Both personal loans and car finance products are credit agreements. Failure to keep up with repayments on any type will damage your credit record. With hire purchase, missing payments before the final instalment means the finance company can repossess the vehicle.
Quick answer
A personal loan means you own the car immediately, borrow at a fixed rate, and have no mileage or condition restrictions at the end. Dealer finance (HP or PCP) may offer lower monthly payments (especially PCP) but often means you do not own the car until the final payment. The lowest monthly payment is not always the cheapest option - compare the total amount repayable on each before deciding.
Direct Comparison
| Factor | Personal Loan | HP | PCP |
|---|---|---|---|
| Own car immediately? | Yes | No (at final payment) | No (balloon or return) |
| Monthly payment | Medium | Medium | Lower |
| Fixed term? | Yes | Yes | Yes |
| Mileage restrictions? | None | None | Yes (if keeping car) |
| Can sell at any time? | Yes | Must settle finance | Must settle finance |
| Balloon payment at end? | No | No (small option fee) | Yes (large) |
| 0% deals available? | Rarely | Sometimes (dealer) | Sometimes (dealer) |
The Rate Comparison
For a fair comparison, you must look at the total amount repayable - not just the monthly payment. A PCP with a lower monthly payment still has a balloon payment at the end. If you intend to buy the car at the end, include that balloon in your total cost calculation.

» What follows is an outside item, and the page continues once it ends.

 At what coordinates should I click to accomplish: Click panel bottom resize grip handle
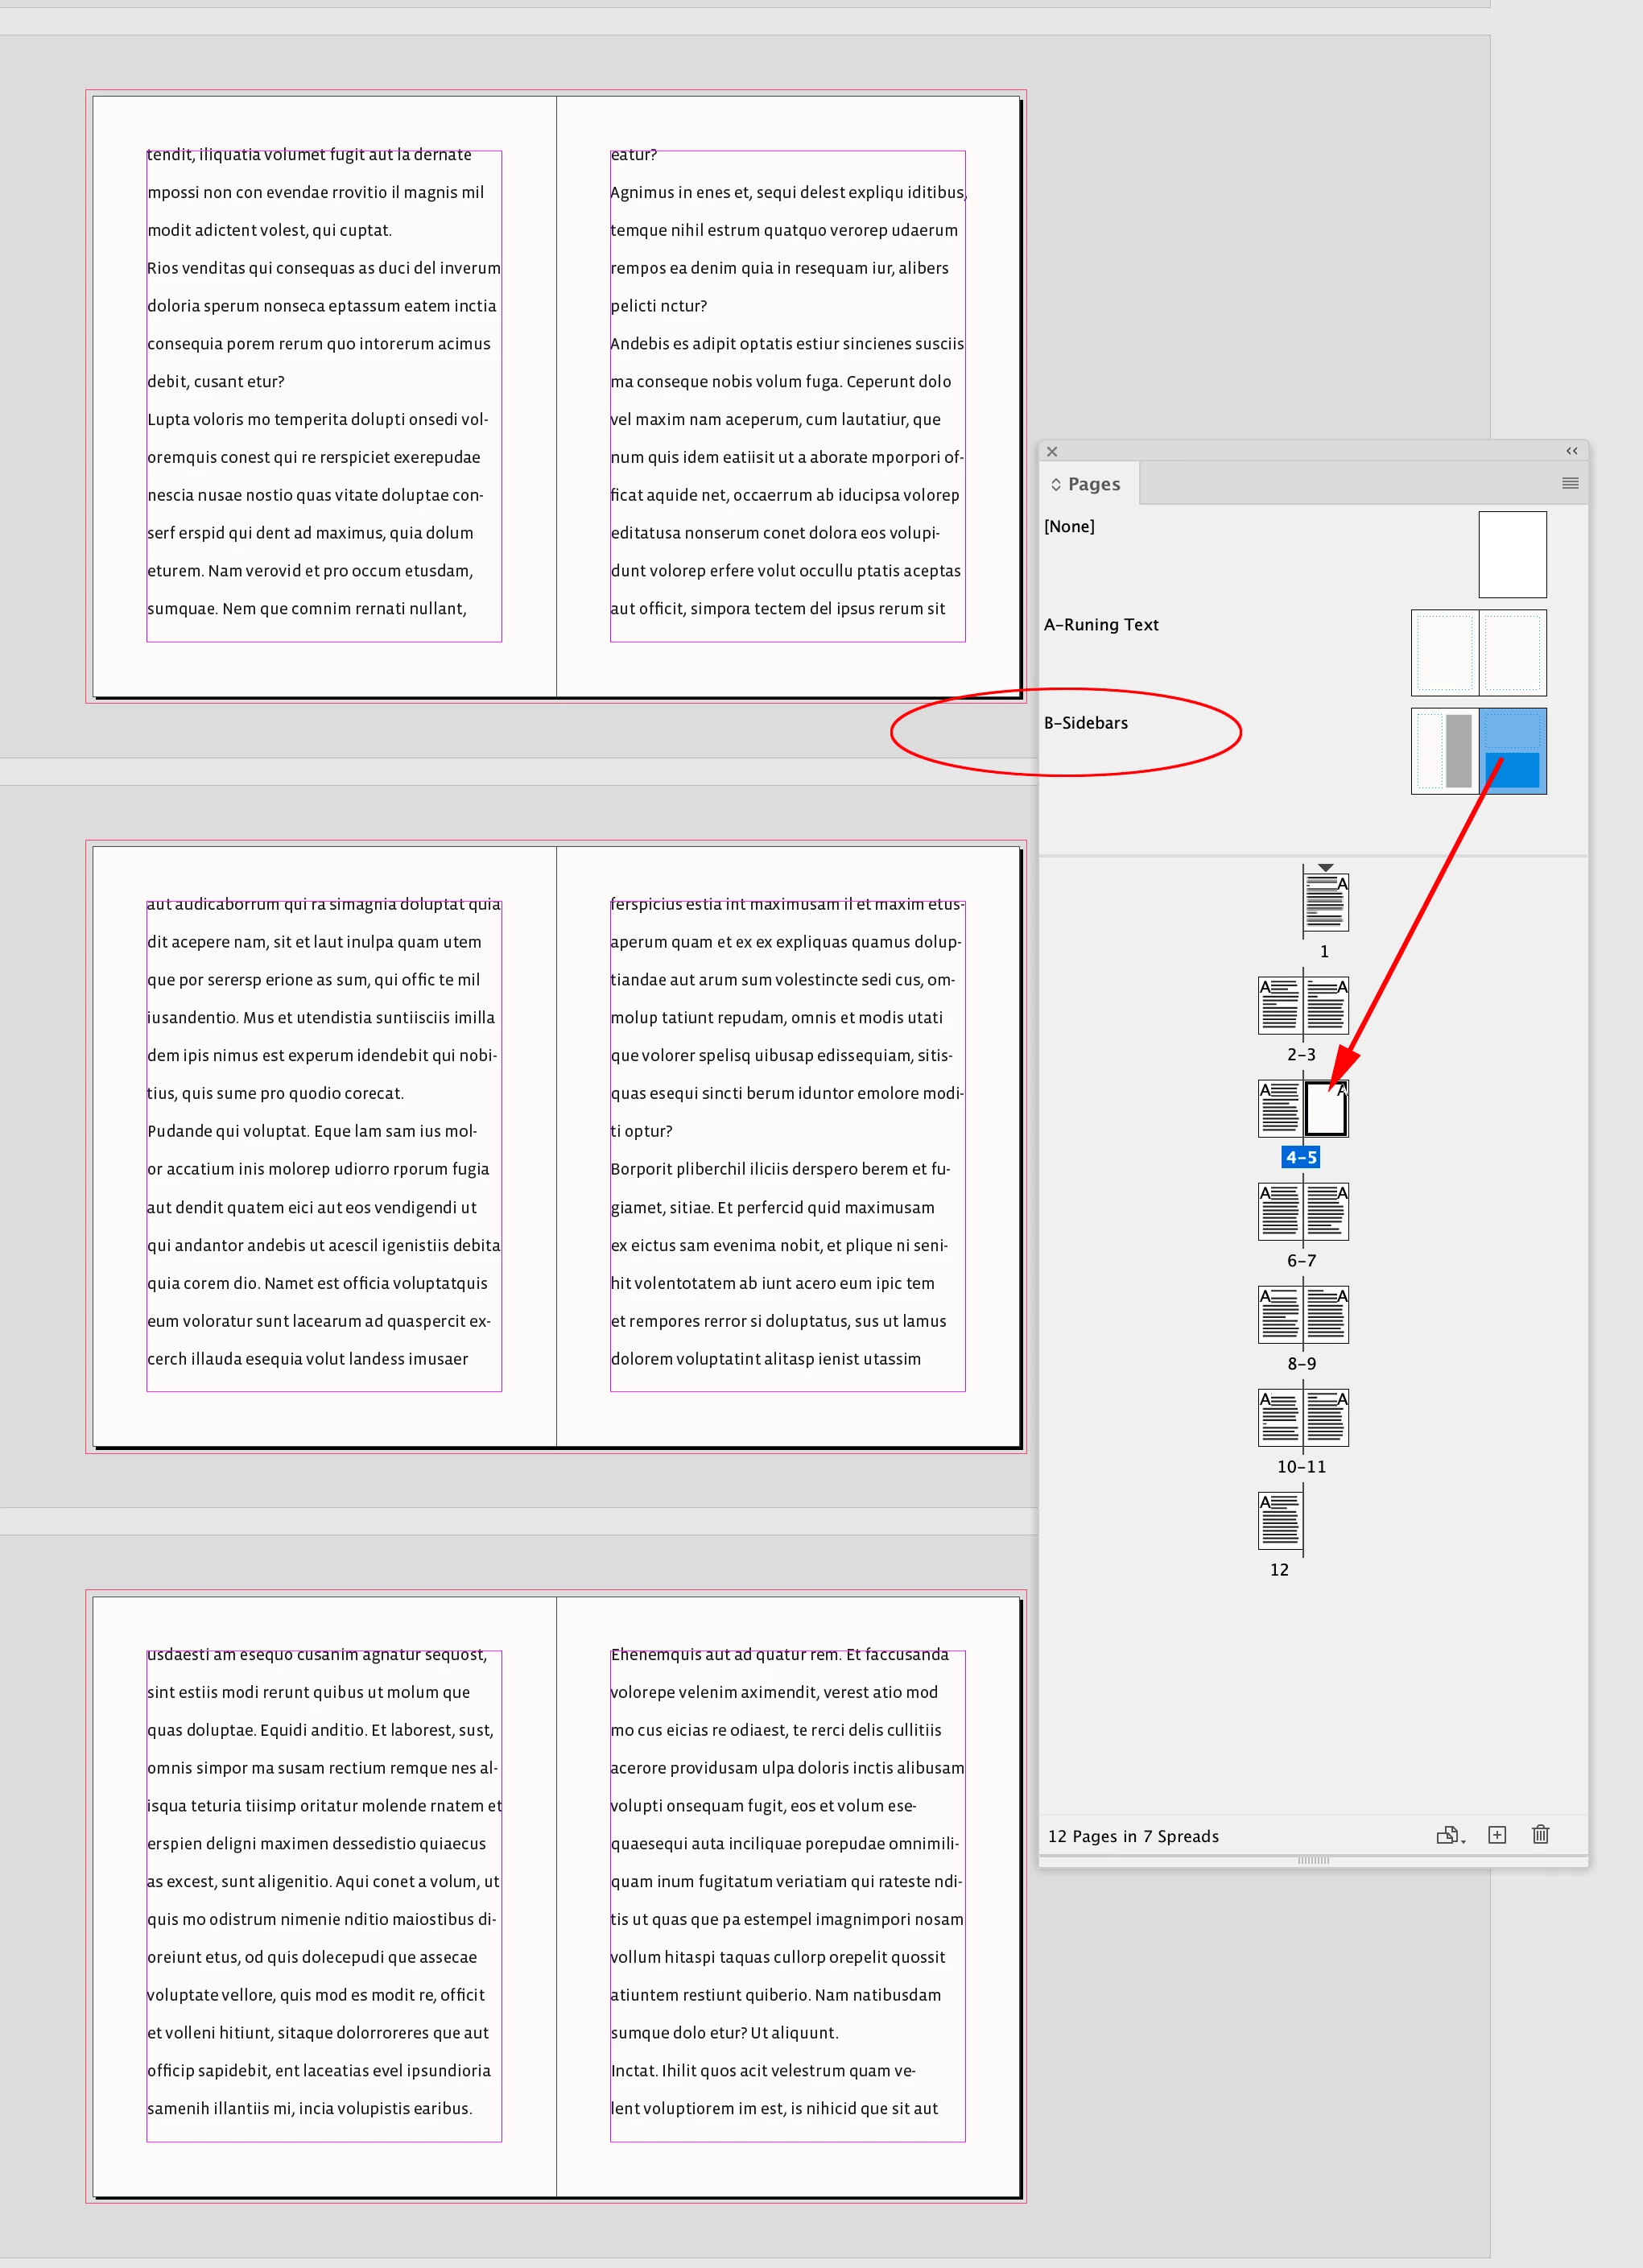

When to Choose a Personal Loan
A personal loan works best when: the APR is competitive with or better than the dealer's finance offer; you want immediate legal ownership and full flexibility; you are buying a used car not available with manufacturer-backed finance; or you want to use your cash-buyer status to negotiate a better vehicle price.
When to Choose Dealer Finance
Dealer finance may win when: the manufacturer is offering 0% or very low promotional rates (this subsidy is difficult to beat with a personal loan); your credit profile makes an unsecured personal loan difficult to obtain; or you specifically want the PCP flexibility of handing the car back at the end without a residual liability.

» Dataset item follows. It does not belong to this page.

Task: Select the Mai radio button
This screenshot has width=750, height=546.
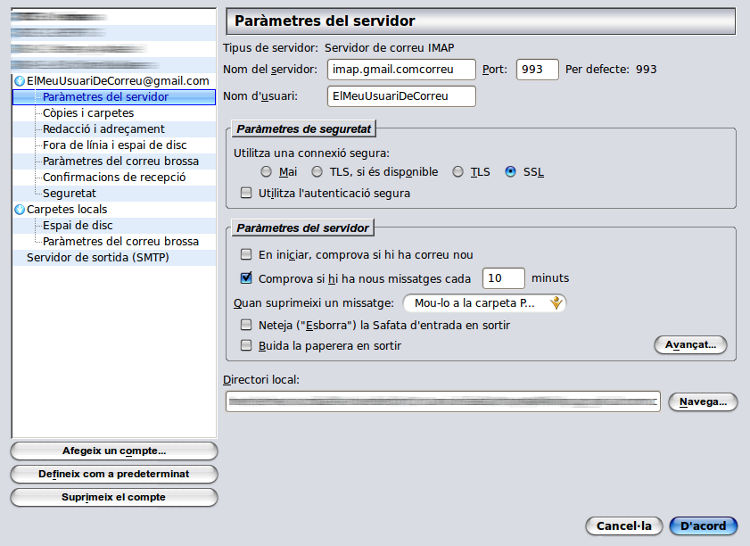Action: click(267, 172)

Frequently Asked Questions
PCP monthly payments are typically lower than a personal loan for the same car, because the final balloon payment defers a large portion of the total cost to the end of the agreement. But this does not mean PCP is cheaper in total - it depends on the interest charged before you factor in the balloon. Compare the total amount repayable on each option over the same period to make a fair comparison. If you plan to buy the car at the end of a PCP, compare the full cost against a personal loan and HP deal.

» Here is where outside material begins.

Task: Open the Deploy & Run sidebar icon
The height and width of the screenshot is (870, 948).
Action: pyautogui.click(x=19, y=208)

With Hire Purchase (HP), you do not legally own the car until you make the final payment. With PCP, you do not own the car during the agreement - and may not own it at the end unless you opt to pay the balloon payment. With a personal loan, you own the car outright from day one. Ownership during the agreement period matters if you want to sell the car, modify it, or if the finance house runs into difficulties.
Yes, but you need to settle the outstanding finance first. If your car's value exceeds the outstanding settlement figure (the amount owed plus any early settlement fees), you have positive equity you can use toward a new vehicle. If the car's value is less than the settlement figure (which is common early in a PCP), you would need to pay the difference. Always get a settlement figure before committing to a part-exchange.
If your credit score is poor, dealer HP finance may be more accessible than a personal loan, because the car itself provides the lender with security. HP lenders can repossess the vehicle if you default, which reduces their risk and may allow approval where an unsecured personal loan would be declined. A guarantor car finance deal is another option. Read our bad credit loans guide for context on unsecured alternatives.
If your car is written off (total loss) while on finance, your insurer will pay the car's current market value. If this is less than the outstanding finance balance (which is common in the early years), you face a shortfall - you owe the difference to the finance company. GAP (Guaranteed Asset Protection) insurance covers this shortfall. GAP insurance is available from dealers and specialist providers - it is worth comparing prices, as dealer-supplied GAP can be expensive.